Unlike the adult study of Rothem et al. [22] which showed that only the TI in CD and colon in UC had decreased PON 1 and PON 3 gene expression and there was no difference on intestinal gene expression of PON 2 in IBD when compared to controls, our results showed a significant decrease in the expression of all PON genes in medication naïve patients irrespective of the site of inflammation. This indicates that the decrease in gene expression is disease specific and not related to the presence of histological abnormalities.

A likely cause of the difference between gene expression in medication naïve IBD and normal controls is oxidative stress. As demonstrated with our CaCo-2 cells treated with H2O2, oxidative stress decreases the gene expression of all PON genes. Because the decrease in PON gene expression was observed in inflamed and non-inflamed tissue of IBD patients this may indicate that oxidative stress is an intrinsic characteristic of IBD, and may occur before any clinical or histological abnormalities.

We showed that after an oxidative stress, steroids can increase the expression of all PON genes in vivo and in vitro. Lim and Kim [13] showed that dexamethasone up regulates the expression of PON 2 mRNA in NIH3T3 cells. Our study in children suggests that the expression of PON genes might contribute to the therapeutic effects of steroids. Further, targeting PON gene expression might lead to a novel treatment for IBD.

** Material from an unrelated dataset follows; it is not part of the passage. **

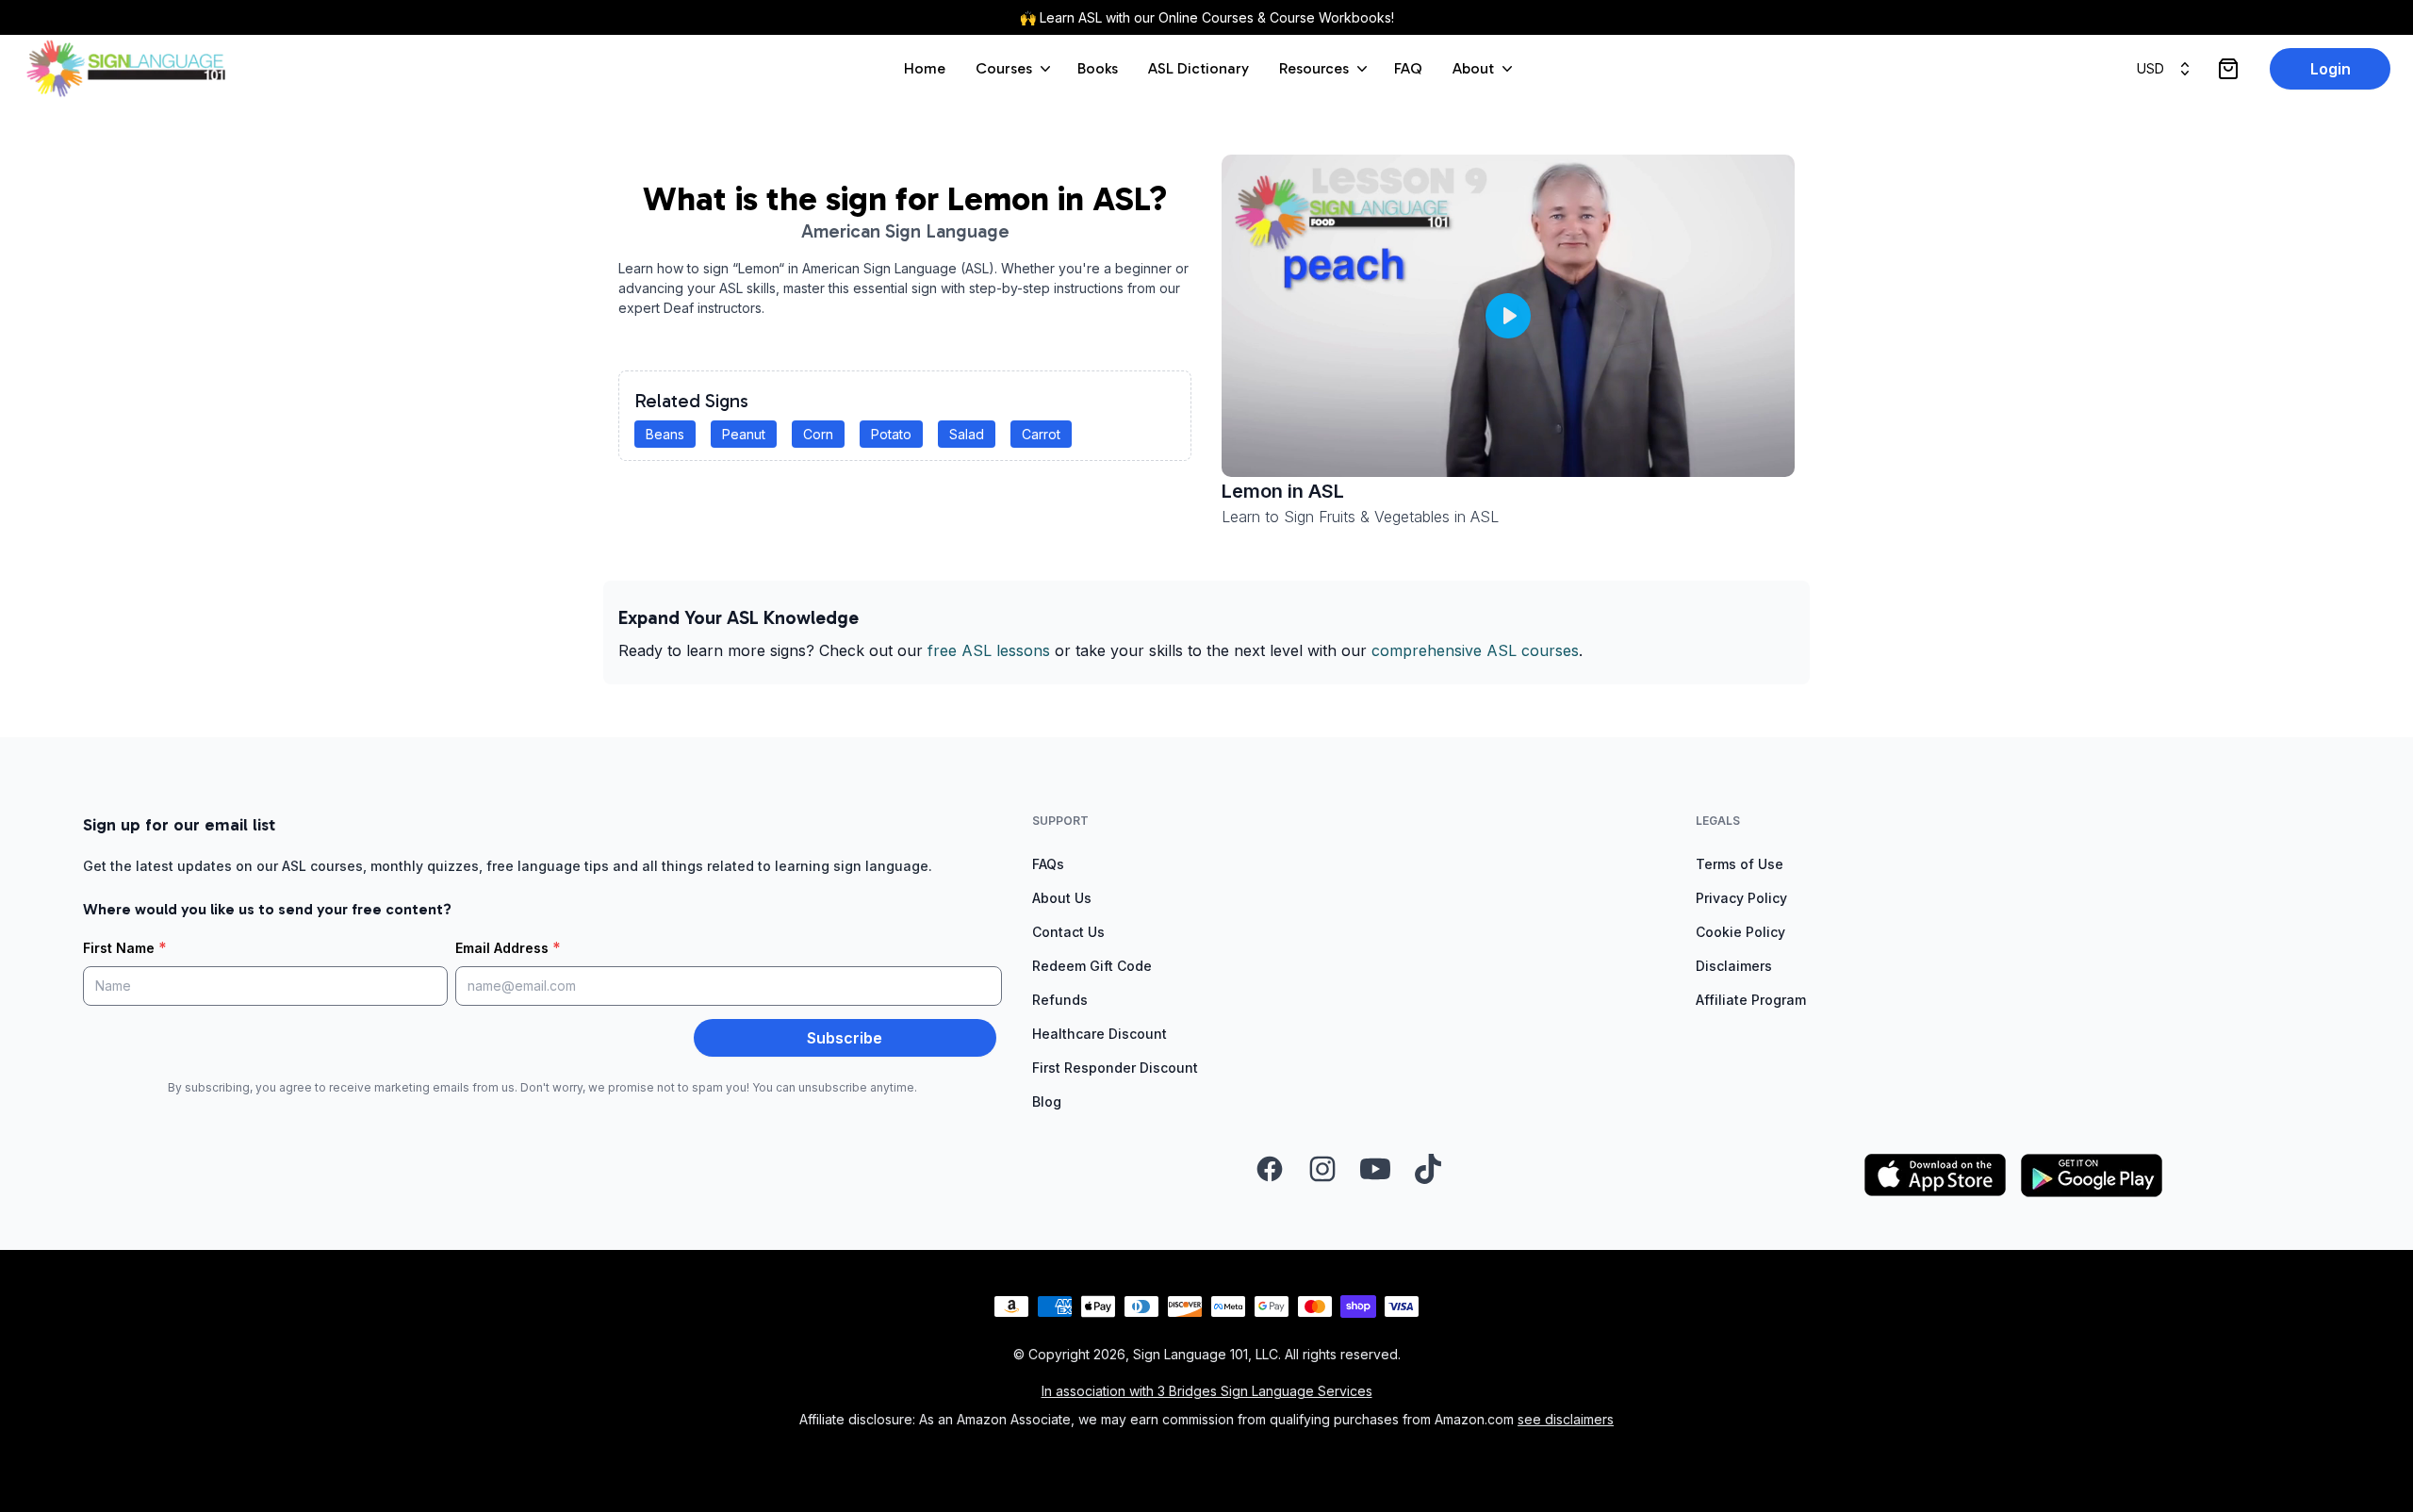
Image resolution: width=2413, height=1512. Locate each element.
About (1473, 68)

While two of our patients were on 5 ASA in addition to steroids, Boehm et al. [21] showed that 5 ASA had no effect on PON1 gene expression in IBD patients. However more studies are still warranted to look at the effect of other medications on PON gene expression in IBD.

Additional investigation is needed to elucidate the underlying mechanism of steroid up regulation for PON gene expression. One possibility is that PON genes are direct transcription targets that are up regulated by steroid binding to the glucocorticoid receptor (GR) [23].

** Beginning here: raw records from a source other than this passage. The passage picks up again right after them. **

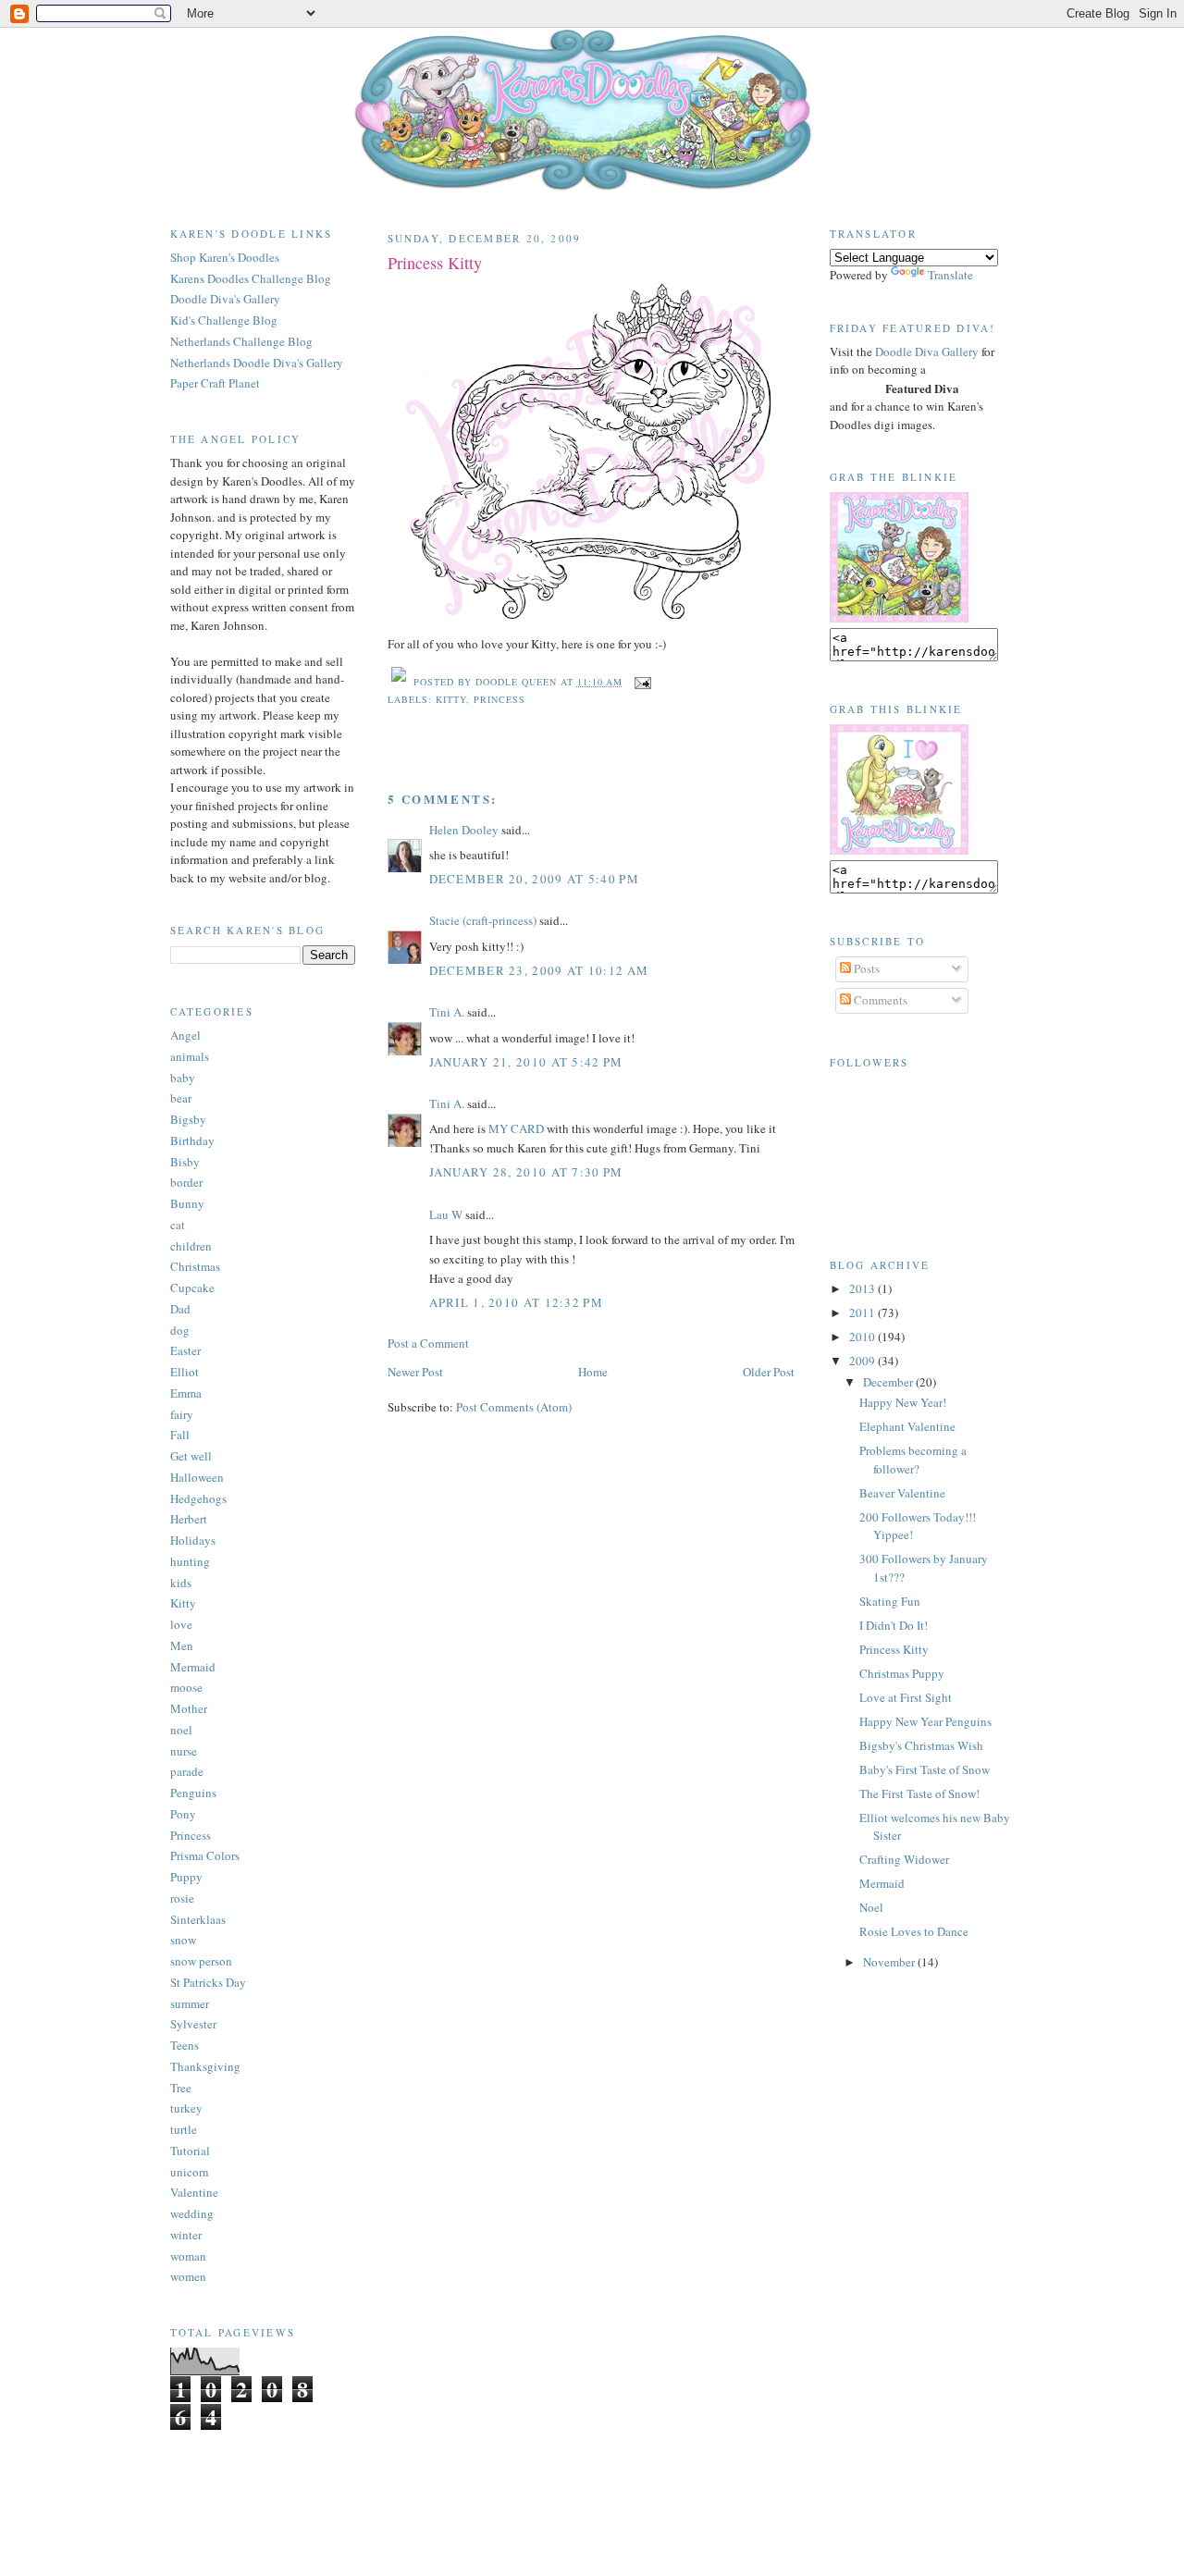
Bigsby (188, 1119)
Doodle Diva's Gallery (225, 298)
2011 (863, 1312)
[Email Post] (640, 681)
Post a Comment (428, 1343)
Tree (180, 2087)
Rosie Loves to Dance (913, 1931)
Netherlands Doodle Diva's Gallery (256, 362)
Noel (871, 1907)
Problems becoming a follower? (913, 1459)
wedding (192, 2213)
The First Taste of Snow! (919, 1793)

A previous study showed variability among PON gene expression in normal intestinal epithelium [22]. Similarly we found a lower gene expression of PON 3 compared to other members of the PON family in intestinal epithelium from healthy children, yet all PON genes were expressed in all the intestinal tissues we obtained from the normal controls.

Although not investigated in this work, bacterial quorum sensing might be affected by PON genes. All PON genes encode for proteins that have lactonase activity [24,25], which acts to suppress bacterial quorum sensing. Quorum sensing is a signaling mechanism used by both gram positive and gram negative bacteria. It is required to control virulence gene expression in bacteria, influence the behavior of bacterial populations, and can also affect host responses to bacterial infections. IBD patients have decreased PON gene expression as we showed in this study, which suggests they lack an important protective mechanism against bacterial infection. This would allow bacteria (such as E.coli) to interact using quorum sensing mechanisms to develop more virulence and resistance to the host immune response [9,25,26].

A limitation of our study is the small number of patients, and that several factors can affect the PON gene expression. We focused on oxidative stress in the gastrointestinal tract. Future studies examine other factors such as infection or other inflammatory processes. Another future direction is to assess the protein levels and enzyme activity of PON genes in IBD patients and CaCo-2 cells and investigate their regulation by other medications used to treat IBD.

In conclusion, our data suggests that decreased PON expression in IBD patients is a consequence of oxidative stress which plays a role in the pathogenesis of IBD. Further, steroids counteract the effect of oxidative stress by up regulating PON gene expression. Interwoven in the pathways of oxidative stress, PON genes may be novel targets for the management of intestinal diseases like IBD.
 
Acknowledgement

We thank Rajendra Rajnarayanan Ph.D. (SUNY Buffalo) for assisting in the dexamethasone experiment with Caco-2 cells.